START Supplied information

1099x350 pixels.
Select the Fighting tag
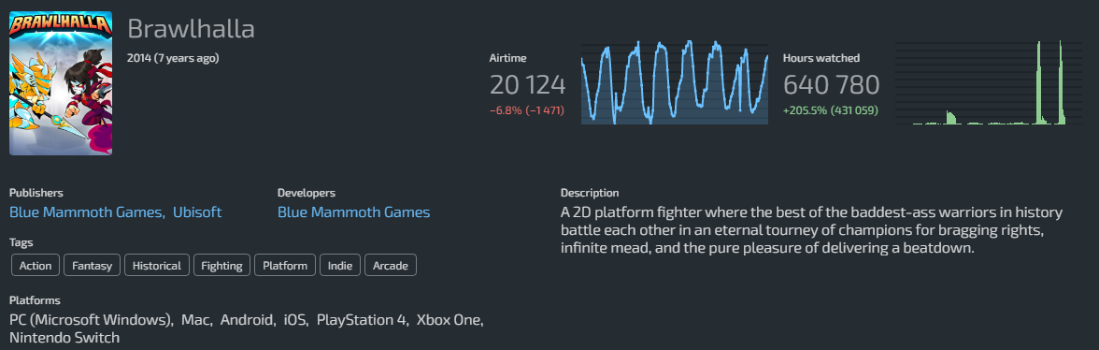[x=221, y=265]
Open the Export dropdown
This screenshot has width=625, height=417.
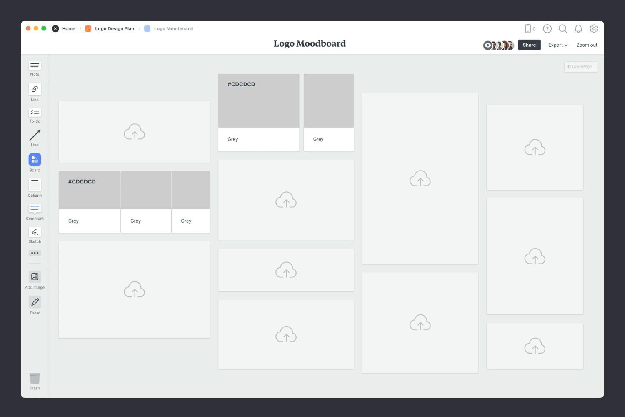coord(558,45)
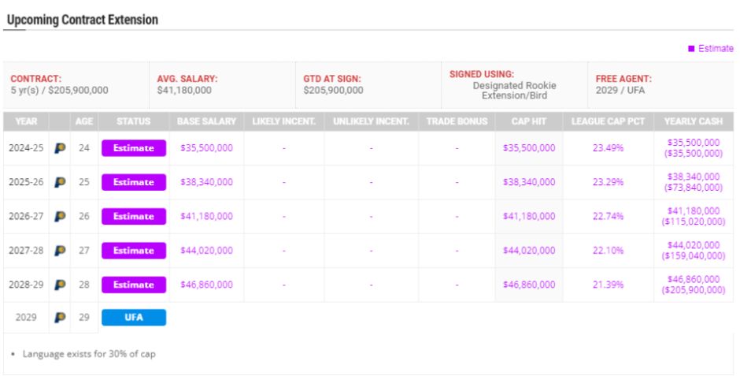The image size is (740, 376).
Task: Click the Pacers logo in 2025-26 row
Action: pyautogui.click(x=60, y=182)
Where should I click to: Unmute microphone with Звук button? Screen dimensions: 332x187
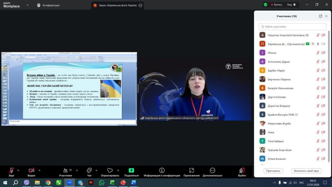pos(11,170)
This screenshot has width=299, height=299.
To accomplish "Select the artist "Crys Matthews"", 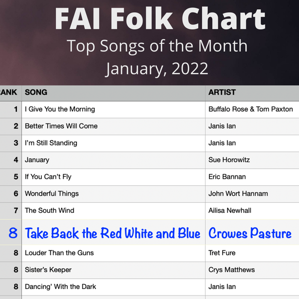I will 232,270.
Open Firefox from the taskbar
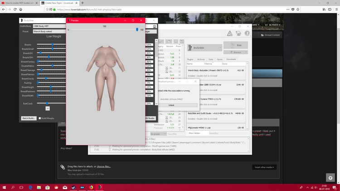 click(x=91, y=187)
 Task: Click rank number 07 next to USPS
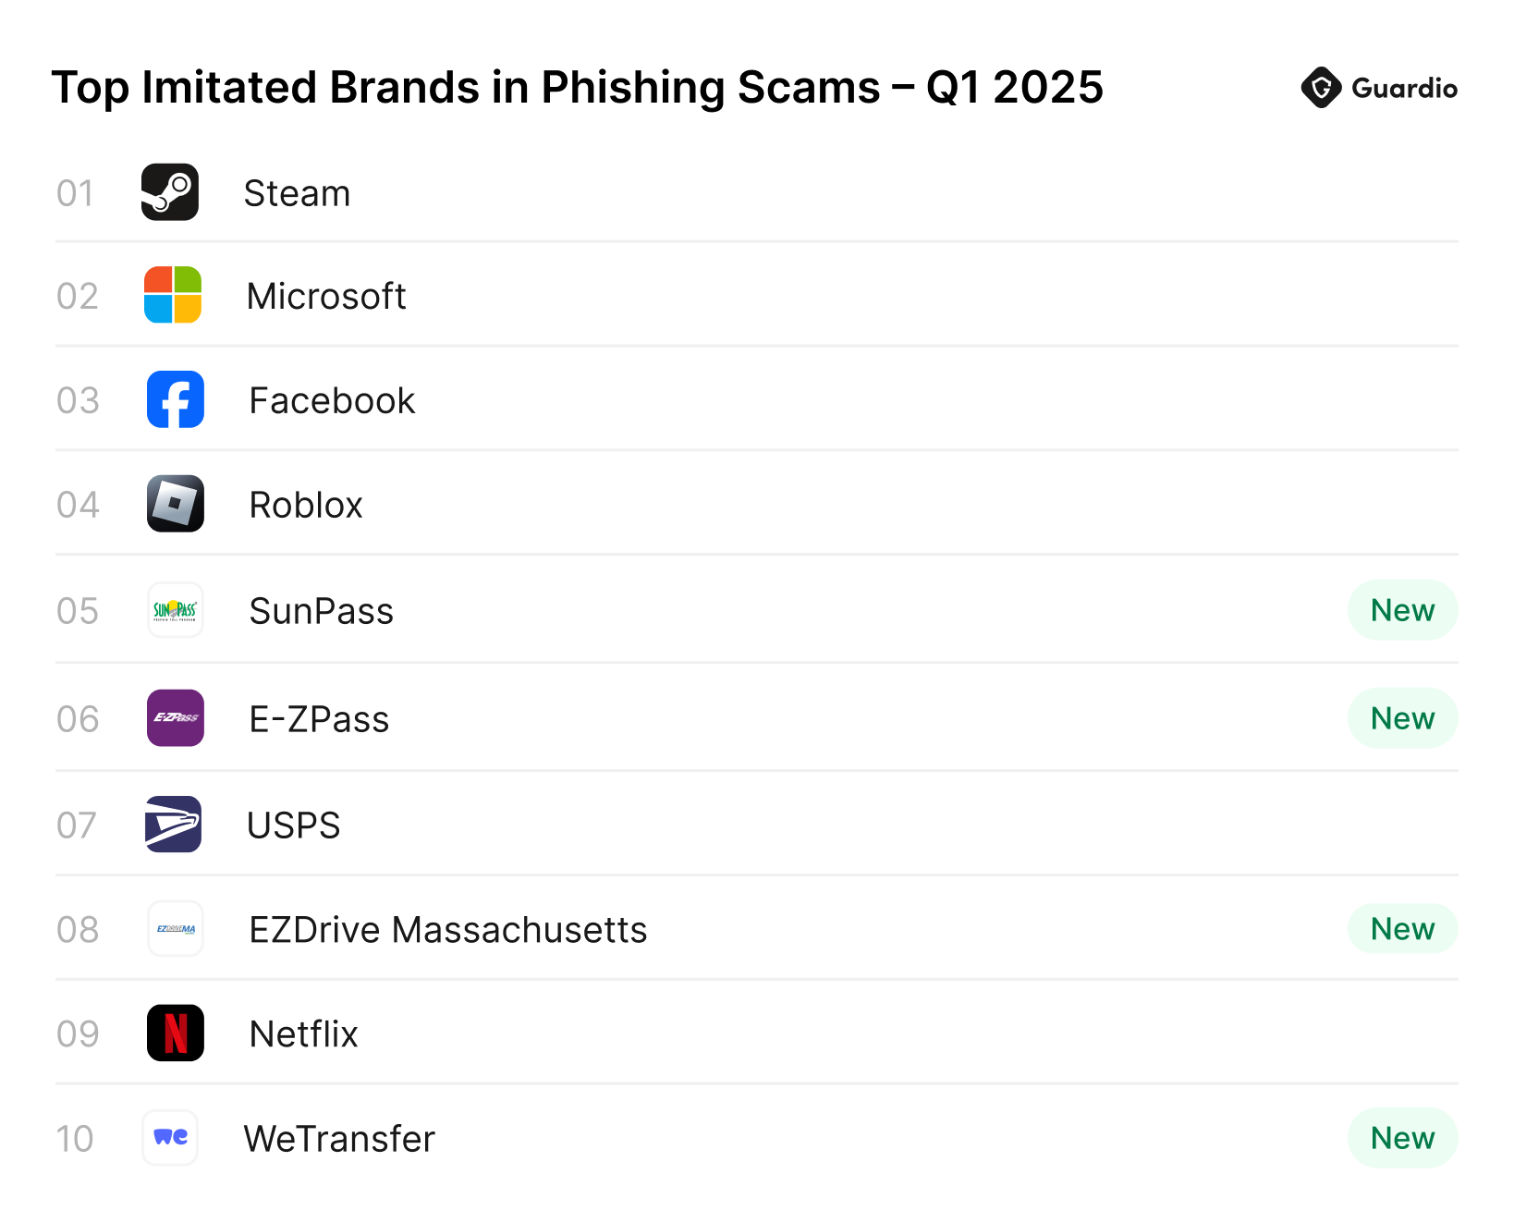pyautogui.click(x=77, y=826)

END Supplied information

- Aim of the task: Using the records above, print exactly the lines between the ones containing "This screenshot has width=625, height=417." and "This screenshot has width=299, height=299.", inclusive, and nothing else; no pictures.

- Task solution:
This screenshot has width=625, height=417.
coord(558,45)
The image size is (740, 376).
Task: Click the Pacers logo in 2025-26 row
Action: pyautogui.click(x=60, y=182)
Where should I click to: Unmute microphone with Звук button? Screen dimensions: 332x187
pos(11,170)
This screenshot has width=299, height=299.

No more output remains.